PROBLEM TO WORK ON
Reproduce the data below in full and exclude every picture.

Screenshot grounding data
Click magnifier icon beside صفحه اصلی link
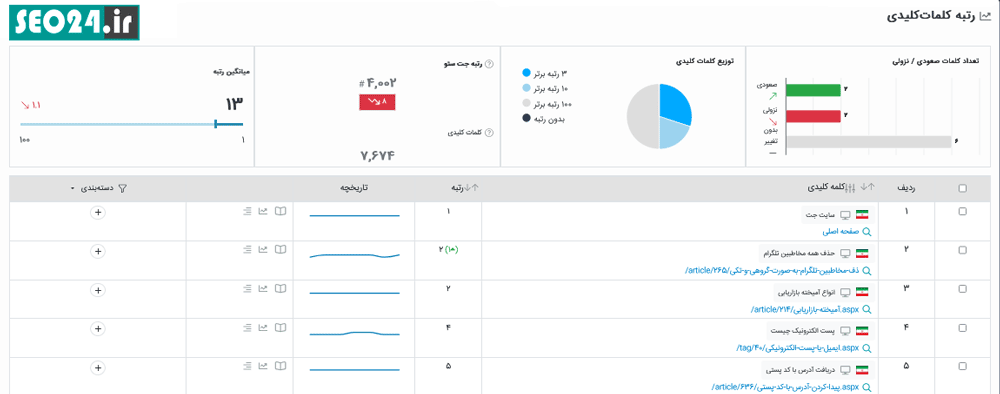 tap(866, 233)
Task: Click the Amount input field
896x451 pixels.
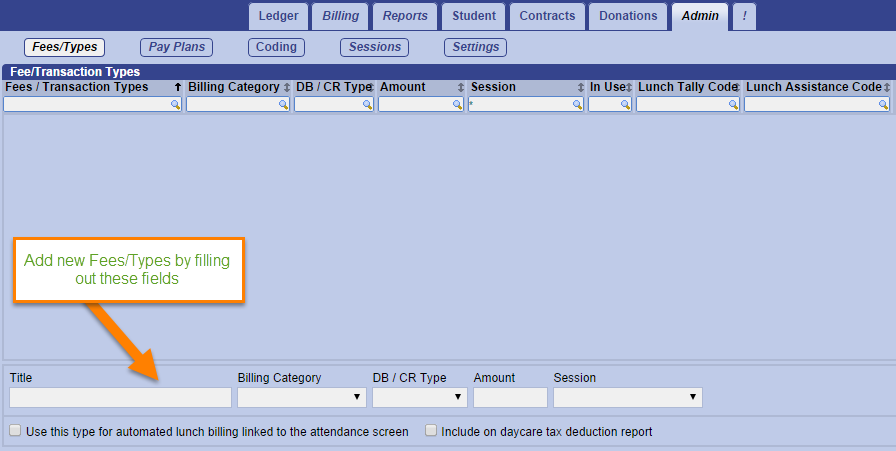Action: click(510, 397)
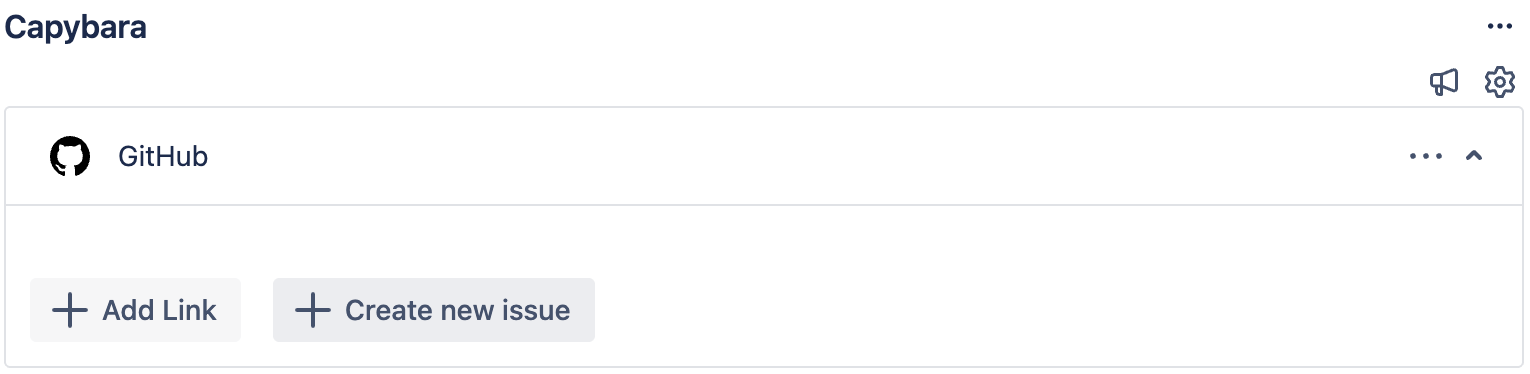Select the Create new issue button
The width and height of the screenshot is (1530, 374).
434,310
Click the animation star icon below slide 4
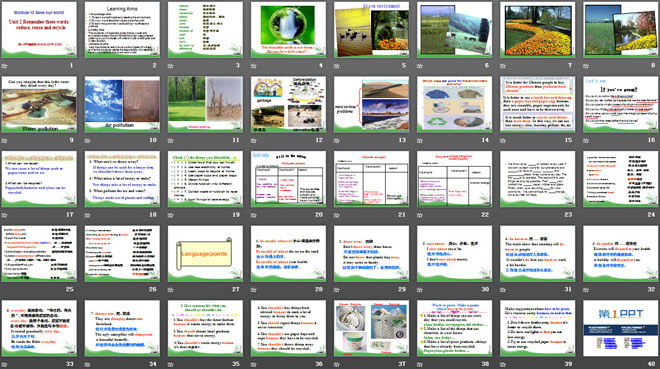The height and width of the screenshot is (369, 660). pos(254,66)
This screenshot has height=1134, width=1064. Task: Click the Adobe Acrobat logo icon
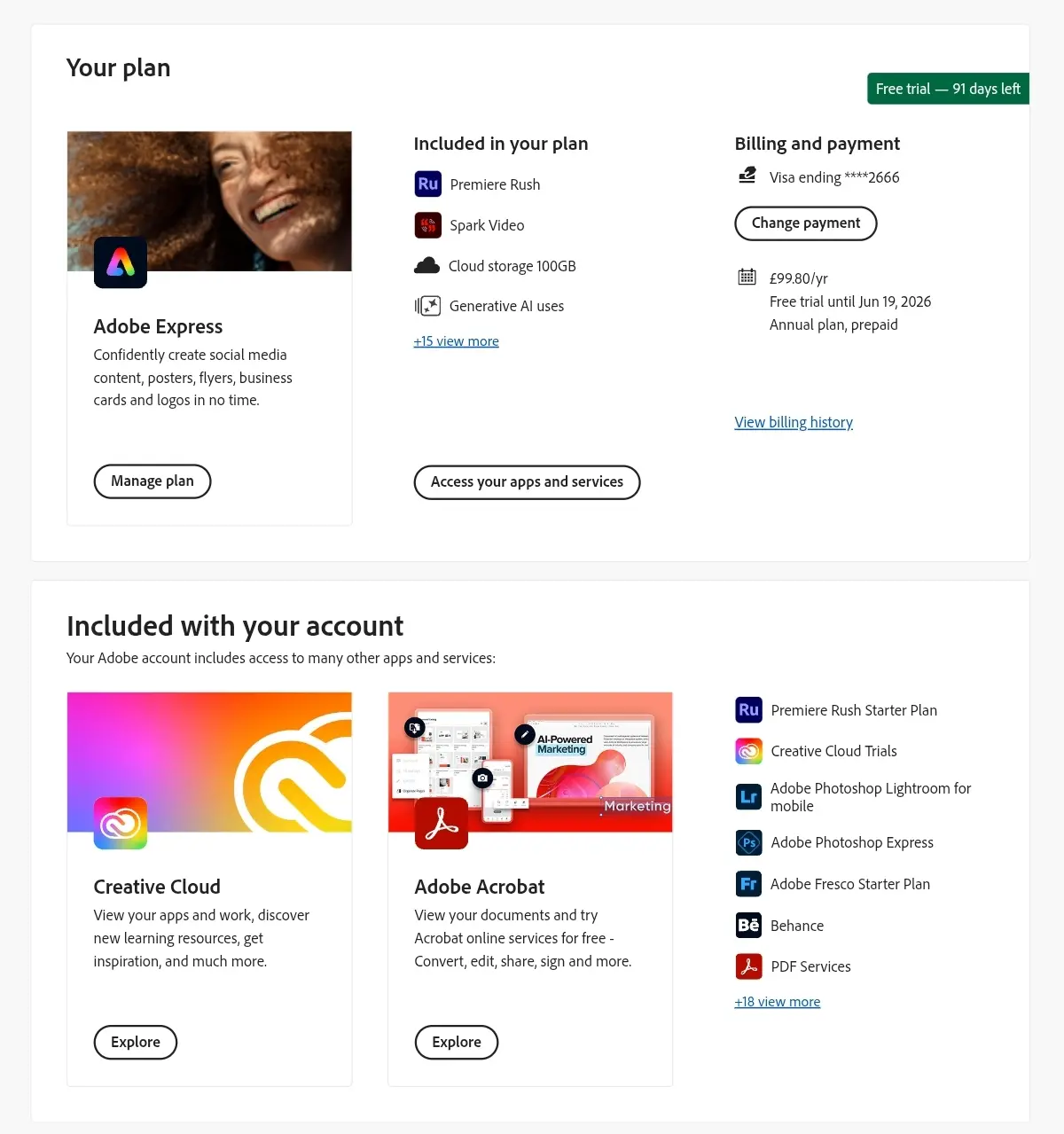coord(442,823)
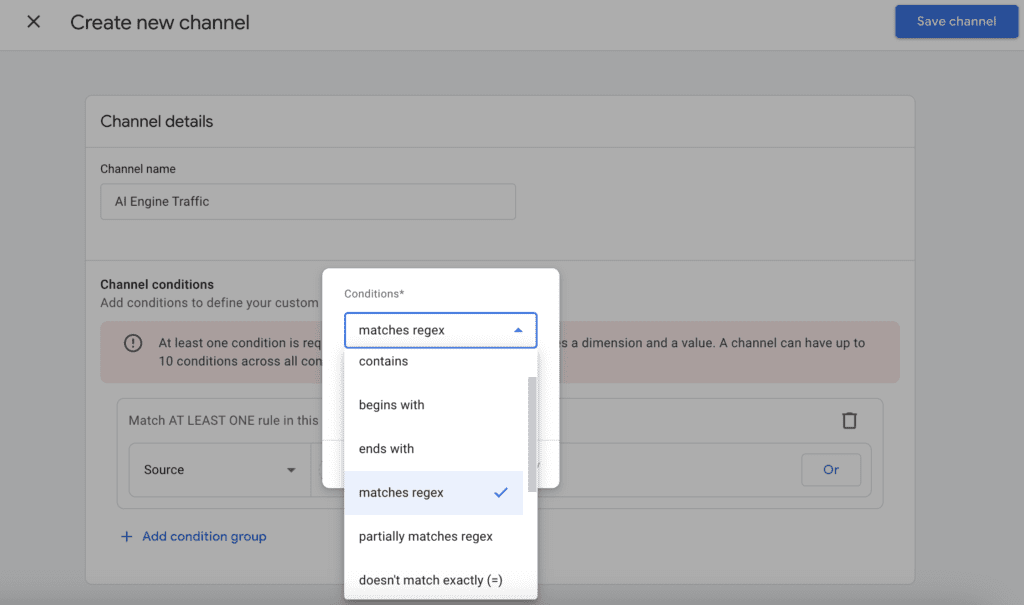Select doesn't match exactly option
Viewport: 1024px width, 605px height.
(430, 580)
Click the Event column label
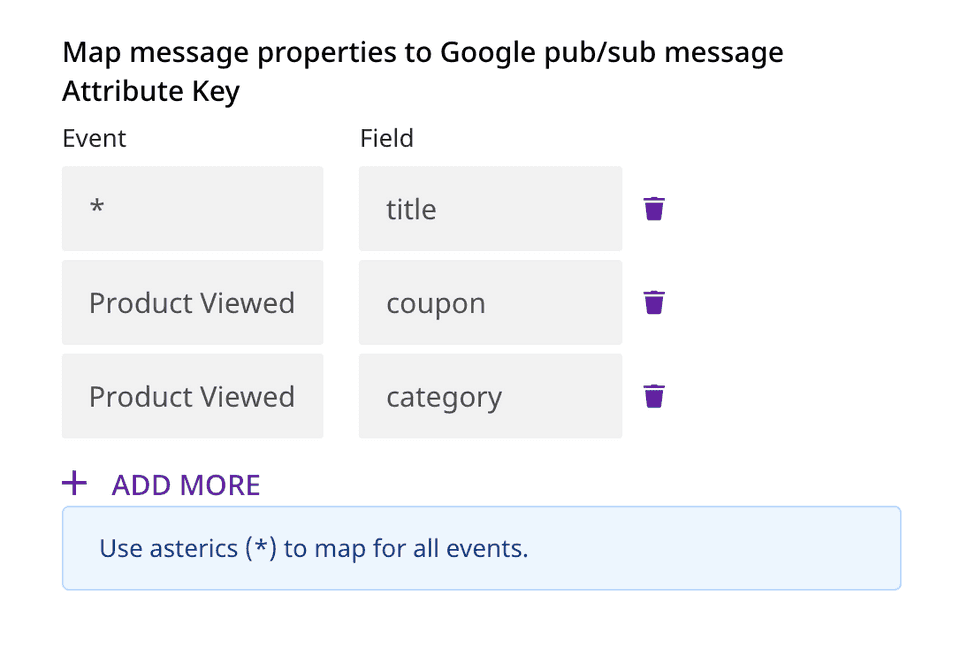 pyautogui.click(x=94, y=138)
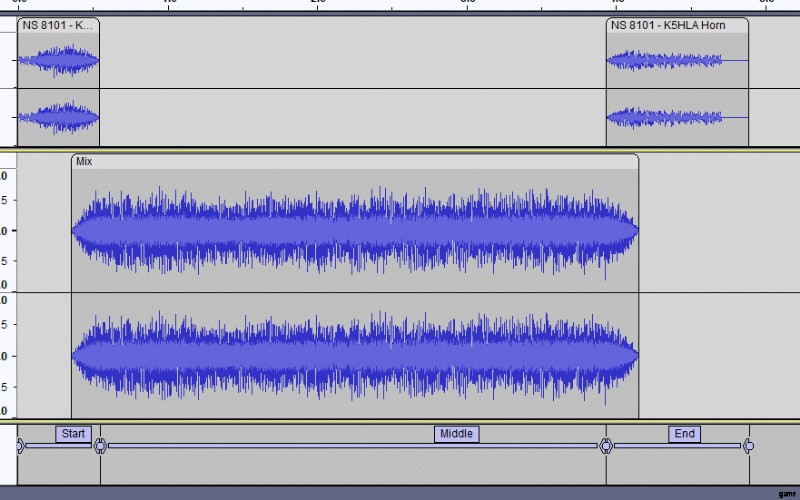Click the truncated 'NS 8101 - K...' clip title
800x500 pixels.
(x=58, y=25)
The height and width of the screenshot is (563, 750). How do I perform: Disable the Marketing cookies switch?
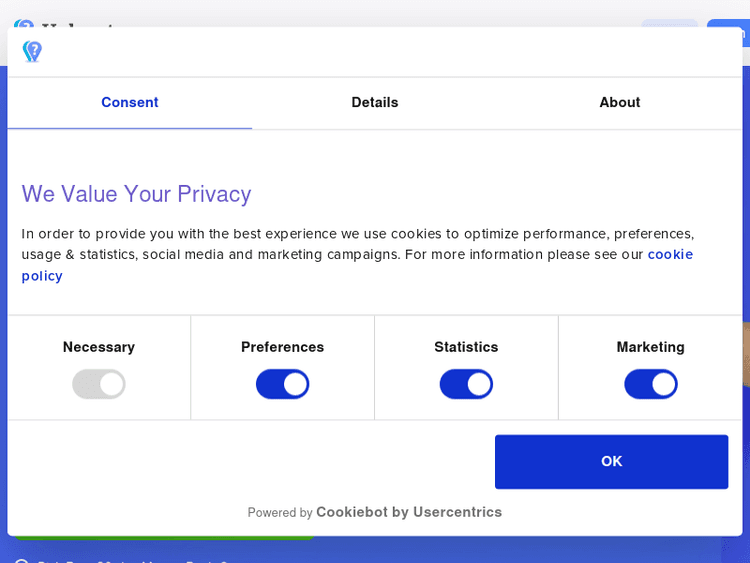coord(651,384)
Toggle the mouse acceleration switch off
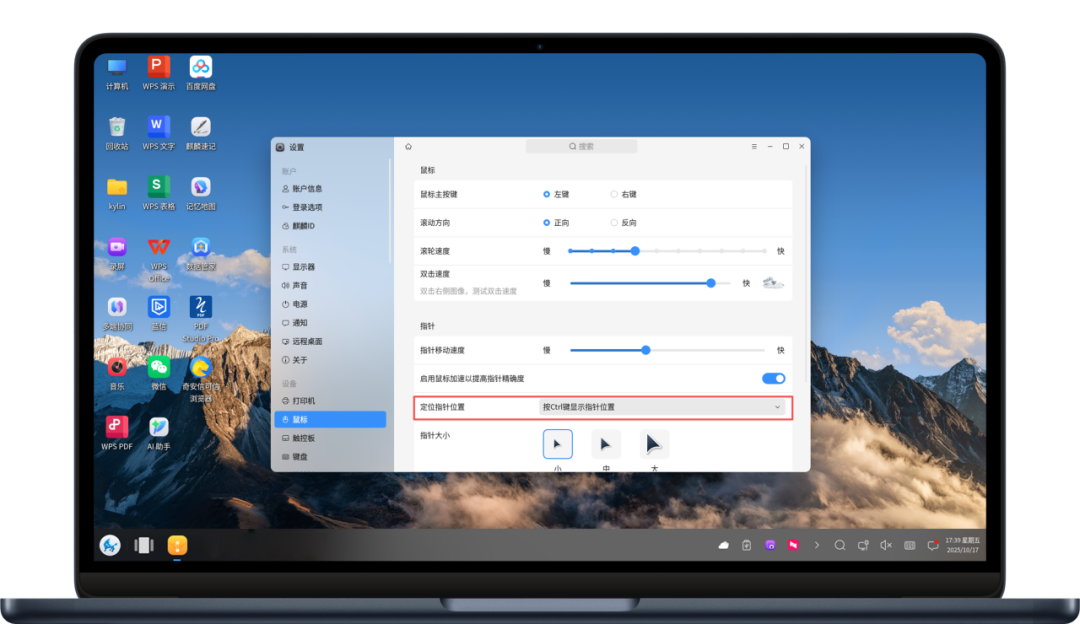The width and height of the screenshot is (1080, 624). click(x=773, y=379)
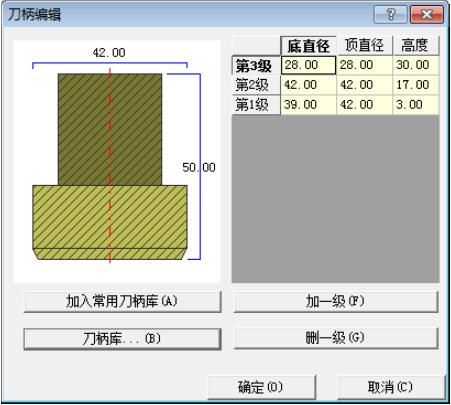
Task: Select the 顶直径 column header
Action: point(365,45)
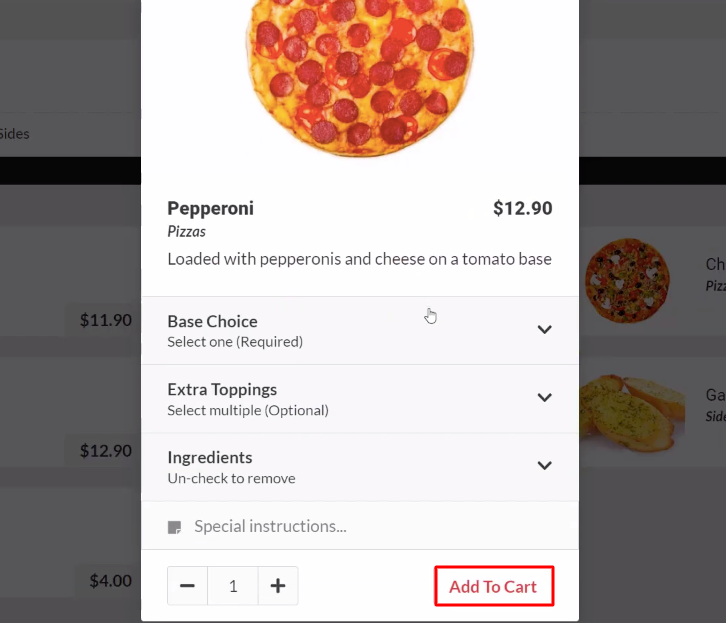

ANSWER FOR THE TASK
Click magnifier icon beside صفحه اصلی link
 tap(866, 233)
Task: Click the Amount input field
896x451 pixels.
Action: click(510, 397)
Select the Create new issue button
The width and height of the screenshot is (1530, 374).
434,310
Click the animation star icon below slide 4
The height and width of the screenshot is (369, 660). pos(254,66)
This screenshot has height=1134, width=1064. Task: Click the Adobe Acrobat logo icon
coord(442,823)
Select doesn't match exactly option
Viewport: 1024px width, 605px height.
(430, 580)
Click the Event column label
 pyautogui.click(x=94, y=138)
Click the truncated 'NS 8101 - K...' clip title
800x500 pixels.
(x=58, y=25)
The height and width of the screenshot is (563, 750). How do I perform: Disable the Marketing cookies switch?
coord(651,384)
Toggle the mouse acceleration switch off
The width and height of the screenshot is (1080, 624). click(x=773, y=379)
Task: Select the 顶直径 column header
Action: point(365,45)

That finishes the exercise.